A point tom_paine perhaps didn't get quite right is that the Confederate forces were so admirable and patriotic. The distinguished Southern author, Shelby Foote, who contributed to that epic TV documentary on the civil war, pointed out that the Union side fought with one arm behind their back, and were effectively fighting irregulars in an asymmetric war, as in Iraq. Irregulars always look good fighting on their own turf against a conventional army.

As they do in relation to football matches, interested parties seem to view armed struggles through a topy-turvy prism. To this day, after Germany was smashed and the remnant of its people pauperised and humiliated beyond measure, Hitler is viewed as a strong man by numpties all over the world.

Although ethnic and cultural racism are common to all of mankind in some degree, there are few aspects of American history, which fill the rest of the world with as much contempt as its ongoing treatment of its African-Amerian population, with lynchings up to the second half of 20th century, and a Senate reluctant to enforce sanctions against the perpetrators. A Southern underclass, it seems, both rich and poor, still flaunt the noose as a rallying point of hatred and contempt (a misnomer for the reality - a fear of the African Americans' general, physical superiority).
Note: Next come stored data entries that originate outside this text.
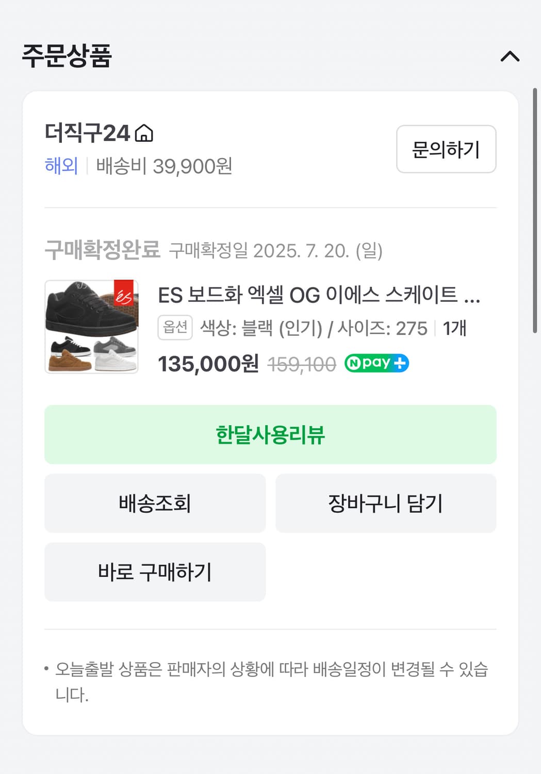The width and height of the screenshot is (541, 774).
Task: Click the 배송비 39,900원 shipping fee text
Action: (x=164, y=166)
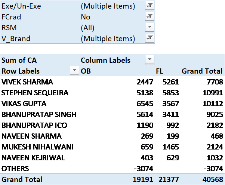Select the V_Brand field label cell
The width and height of the screenshot is (225, 185).
point(16,38)
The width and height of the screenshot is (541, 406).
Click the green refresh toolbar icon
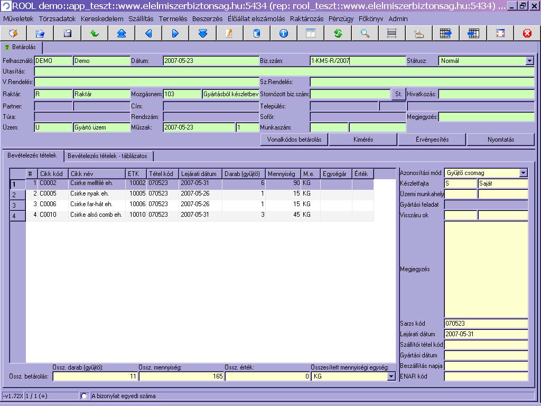338,33
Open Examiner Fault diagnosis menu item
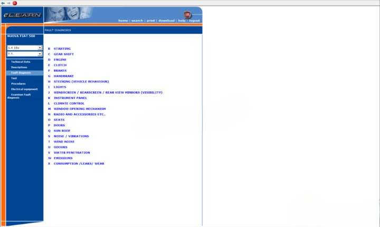The height and width of the screenshot is (227, 380). click(x=21, y=96)
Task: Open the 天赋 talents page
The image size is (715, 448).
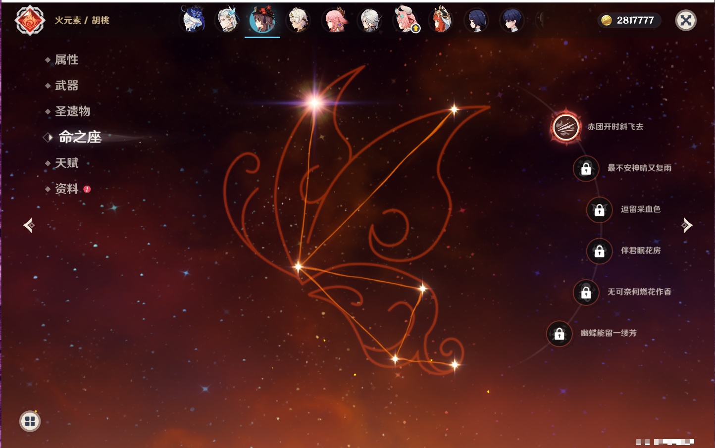Action: [66, 163]
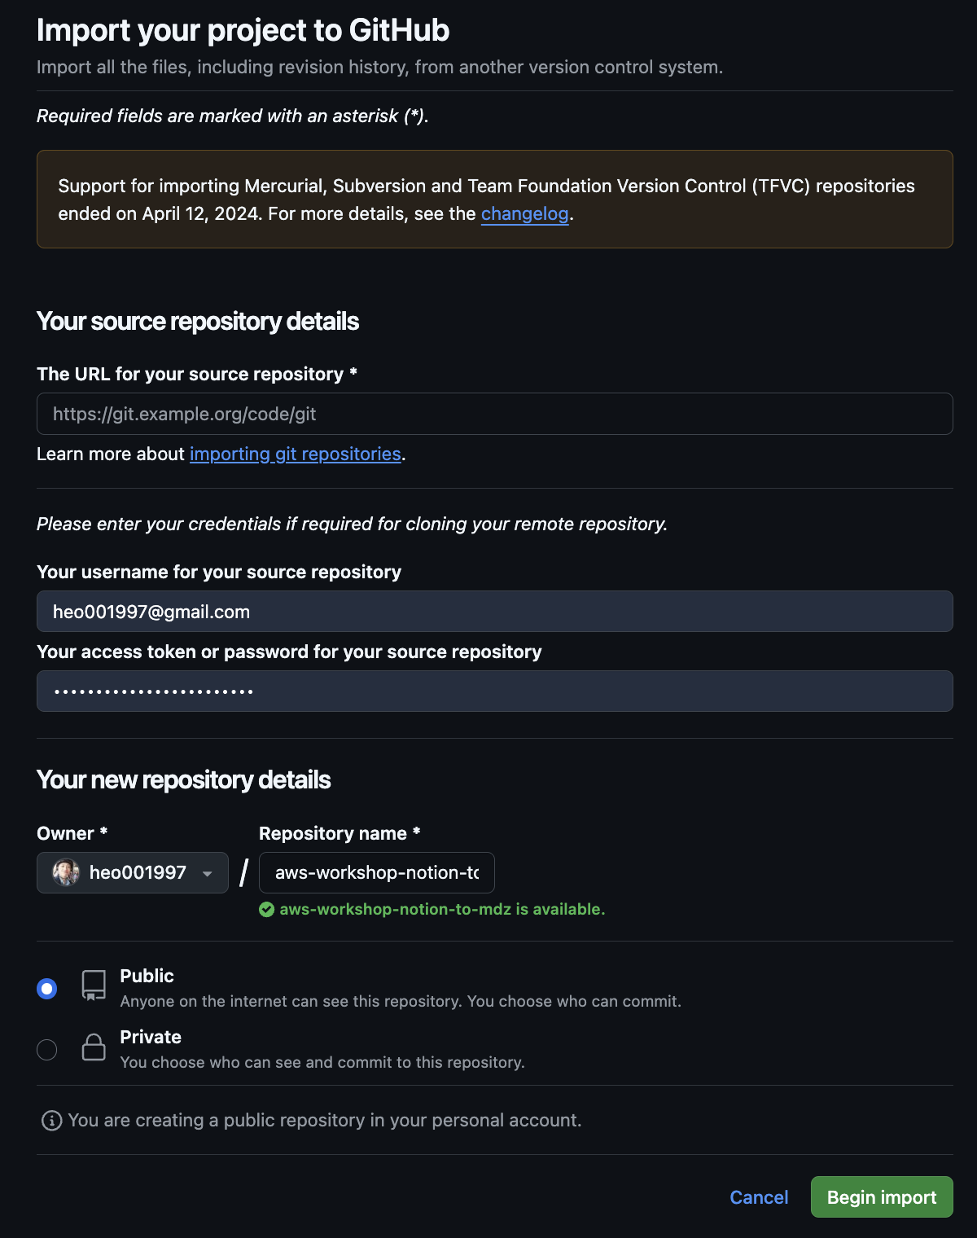Image resolution: width=977 pixels, height=1238 pixels.
Task: Click the info icon near public repository notice
Action: pos(51,1121)
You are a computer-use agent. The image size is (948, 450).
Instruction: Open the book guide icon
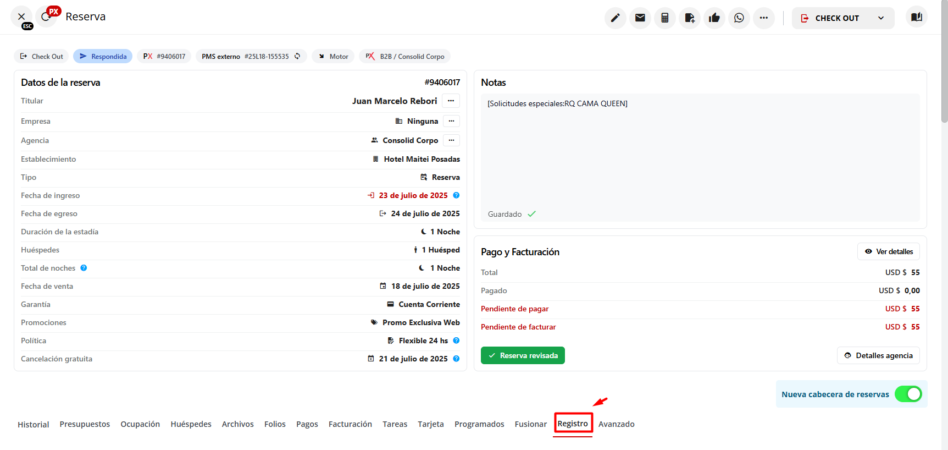click(x=916, y=17)
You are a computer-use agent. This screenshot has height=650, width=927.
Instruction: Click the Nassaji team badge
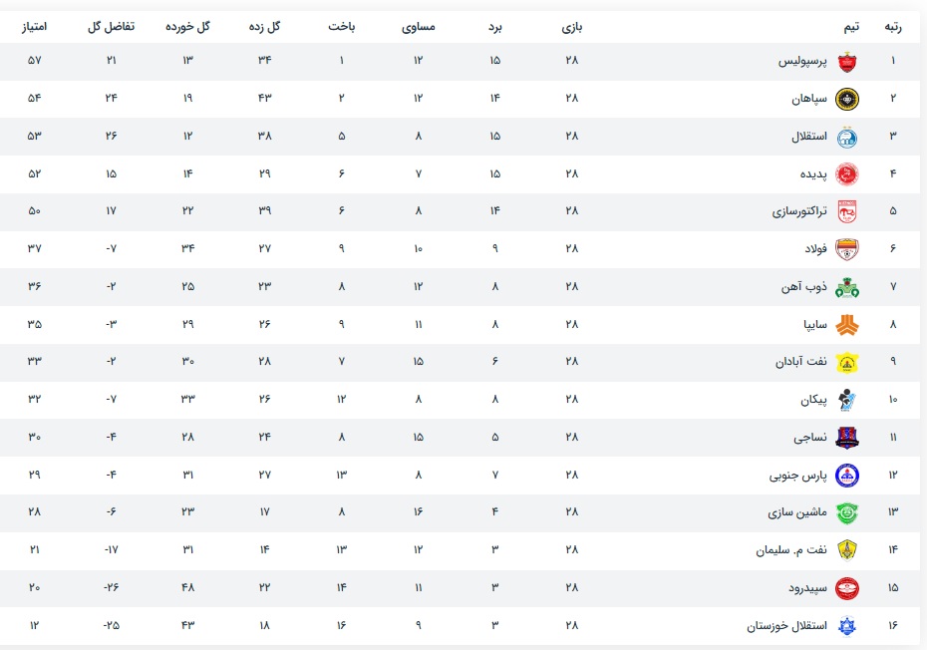pyautogui.click(x=847, y=437)
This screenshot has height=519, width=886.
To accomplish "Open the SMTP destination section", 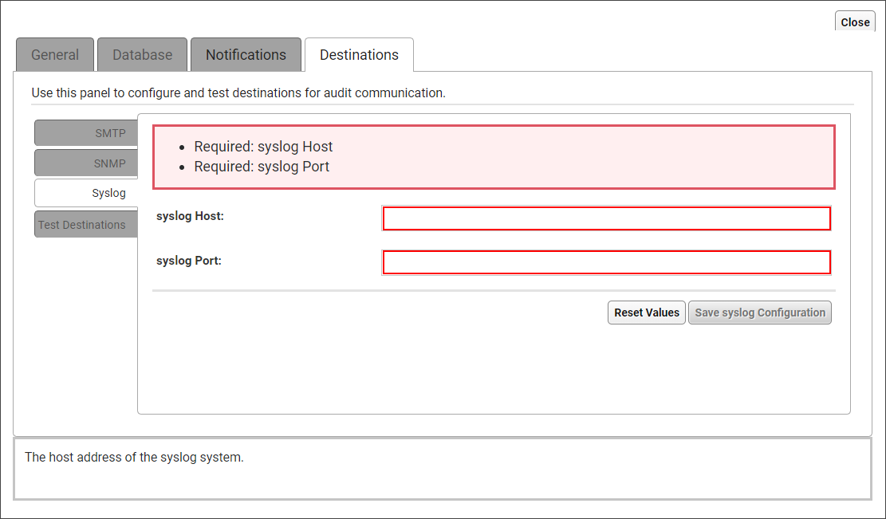I will coord(86,133).
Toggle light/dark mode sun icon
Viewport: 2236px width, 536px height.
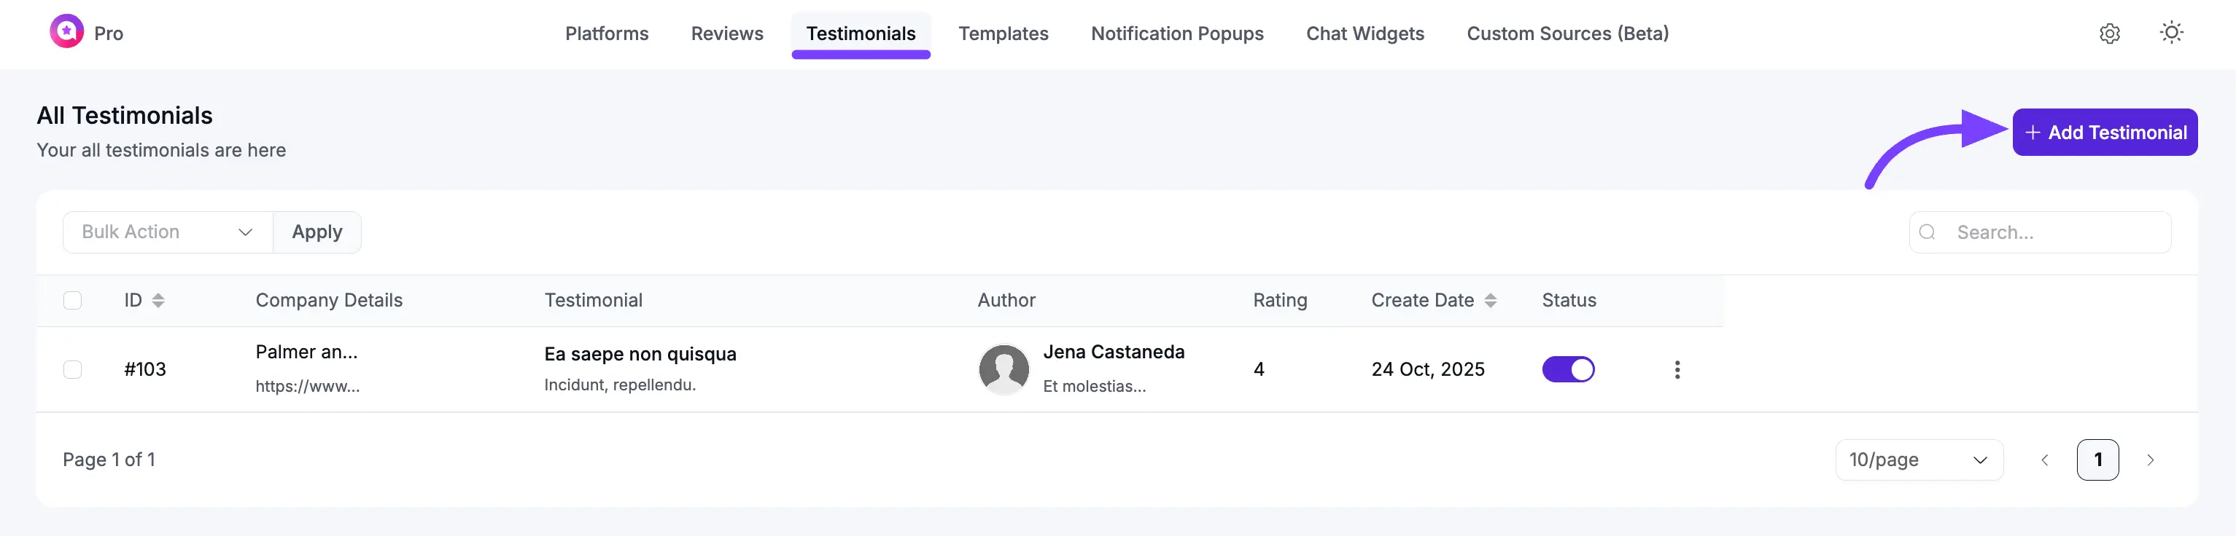tap(2171, 33)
Well, as a matter of fact, it was apparently middle-class Southerners, such as shopkeepers, local dignitaries, etc, who were the main culprits, the driving force behind the lynchings and general persecution, while Foote places the main and ultimate blame for the Civil War, unsurprisingly, I suppose, on the plantation owners.

I don't doubt there are many good Southerners, but there's an enormous backlog of pure evil on the part of their fellow-citizens for them to offset, and querulous apologists for the South seem ambivalent in a way that I don't believe would have been possible outside your home turf. You'd either be a "lyncher" or feel great shame.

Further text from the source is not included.